Mercury(II) hydroxide
- Names: IUPAC name mercury dihydroxide

Identifiers
- CAS Number: 12135-13-6;
- 3D model (JSmol): Interactive image;
- ChemSpider: 14227333;
- PubChem CID: 12989292;
- CompTox Dashboard (EPA): DTXSID60923781 ;

Properties
- Chemical formula: H_{2}HgO_{2}
- Molar mass: 234.605
- Magnetic susceptibility (χ): −100.00·10^{−6} cm^{3}/mol

= Mercury(II) hydroxide =

Mercury(II) hydroxide or mercuric hydroxide is the metal hydroxide with the chemical formula Hg(OH)_{2}. The compound has not been isolated in pure form, although it has been the subject of several studies. Attempts to isolate Hg(OH)_{2} yield yellow solid HgO.

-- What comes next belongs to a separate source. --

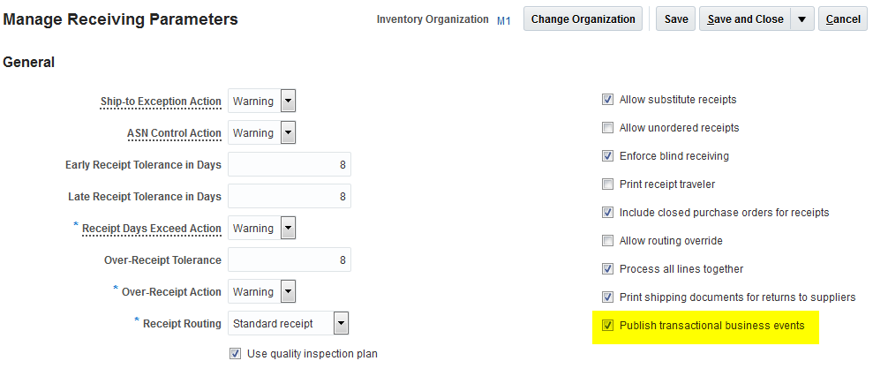Image resolution: width=873 pixels, height=376 pixels.
Task: Toggle Use quality inspection plan checkbox
Action: coord(235,354)
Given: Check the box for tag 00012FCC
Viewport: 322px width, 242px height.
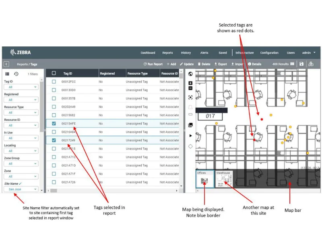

The solid has been produced by irradiating a frozen mixture of mercury, oxygen and hydrogen. The mixture had been produced by evaporating mercury atoms at 50 °C into a gas consisting of neon, argon or deuterium (in separate experiments) plus 2 to 8% hydrogen and 0.2 to 2.0% oxygen. The mixture was then condensed at 5 kelvins onto a caesium iodide window, through which it could be irradiated.